— START OF DATA EXTRACT —
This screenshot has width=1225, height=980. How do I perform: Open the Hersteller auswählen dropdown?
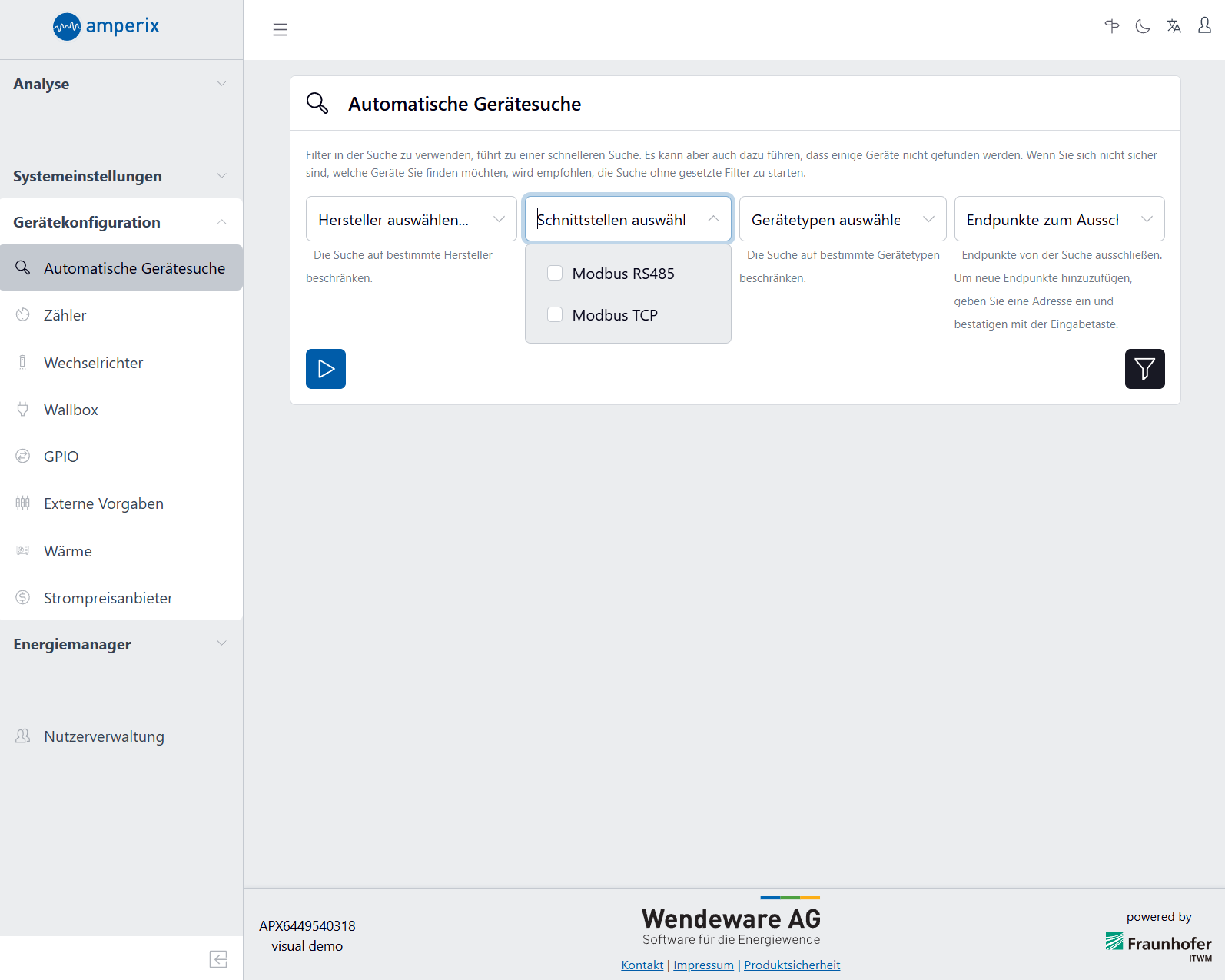410,220
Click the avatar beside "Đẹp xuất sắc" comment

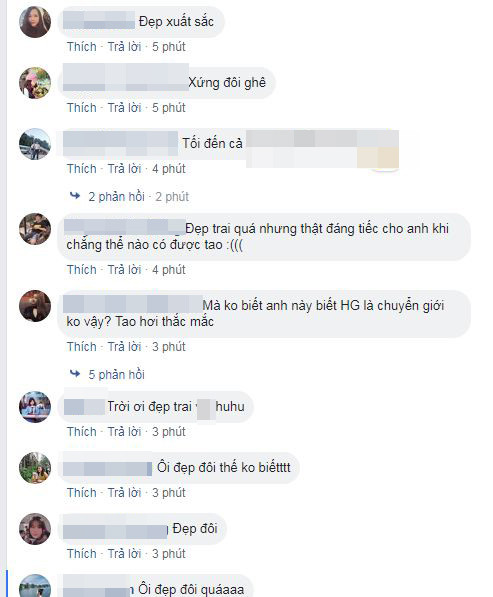(x=35, y=22)
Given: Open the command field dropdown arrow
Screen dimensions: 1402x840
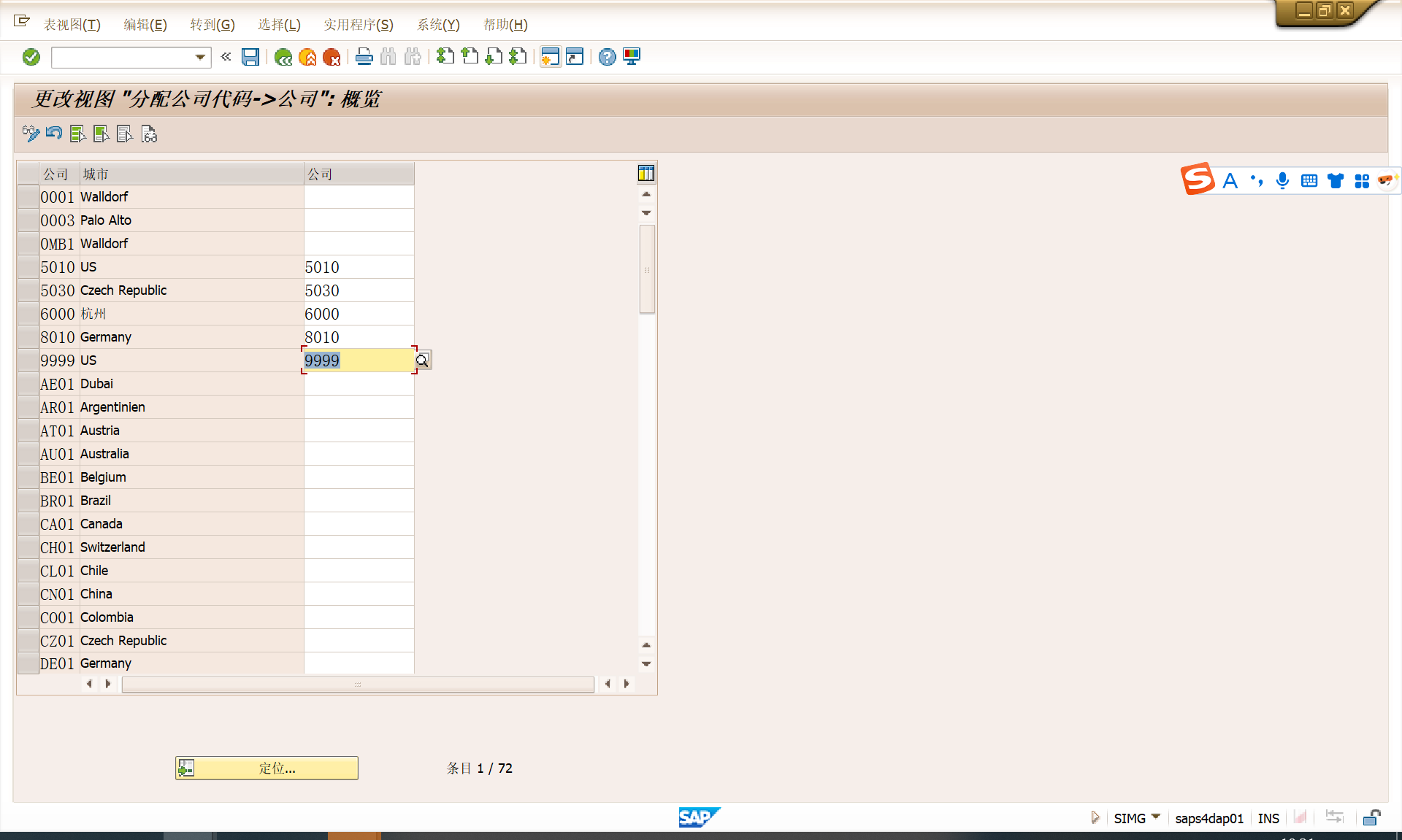Looking at the screenshot, I should (200, 57).
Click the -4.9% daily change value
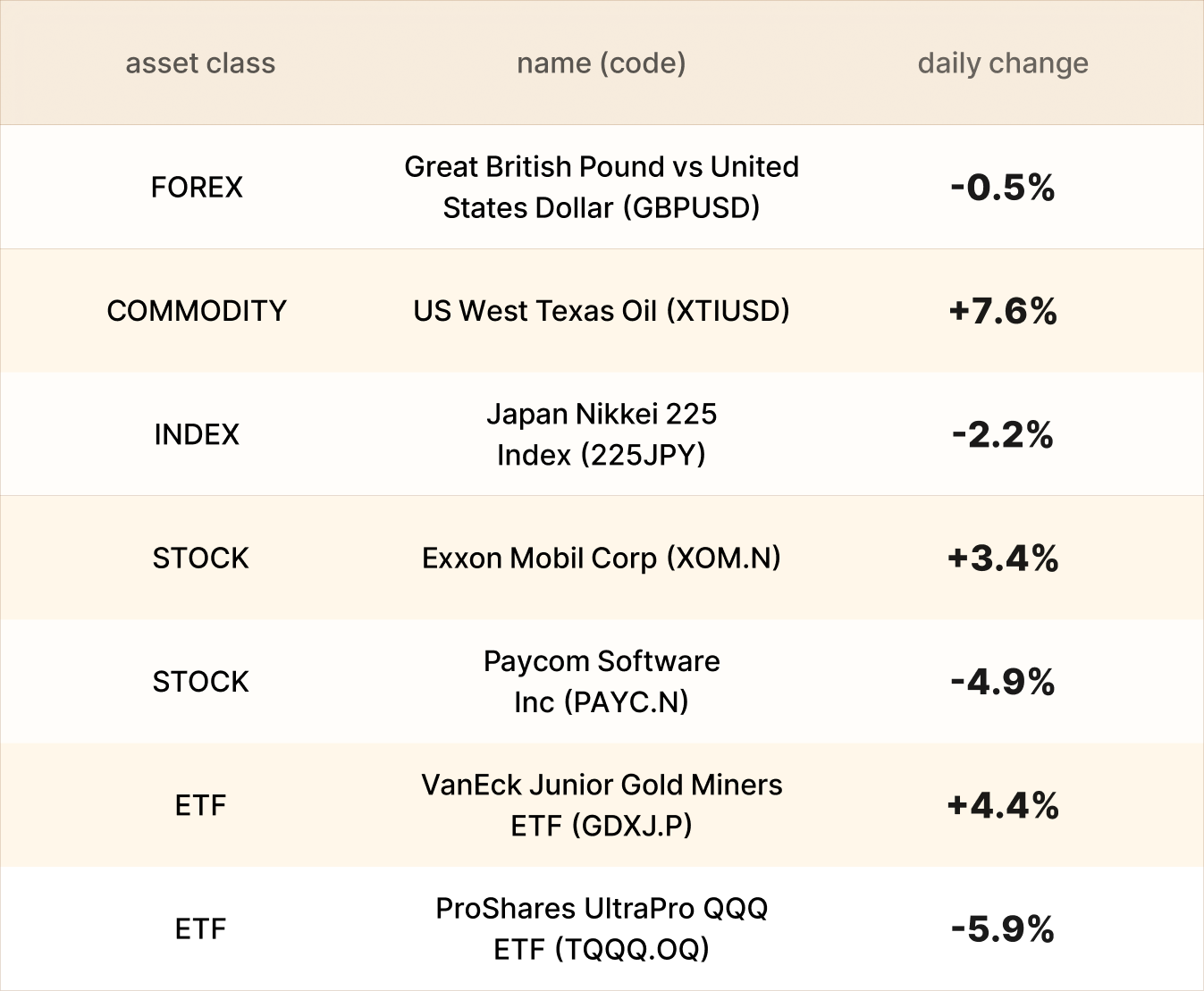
— END OF DATA EXTRACT —
● AIM OF THE EXERCISE: Can you reproduce the whole listing above word for word, omitting the pictures?

● RESPONSE TO THIS TASK:
This screenshot has width=1225, height=980. How do I perform: Open the Hersteller auswählen dropdown?
410,220
Click the avatar beside "Đẹp xuất sắc" comment

(x=35, y=22)
Given: Open the command field dropdown arrow
Screen dimensions: 1402x840
Looking at the screenshot, I should (200, 57).
Click the -4.9% daily change value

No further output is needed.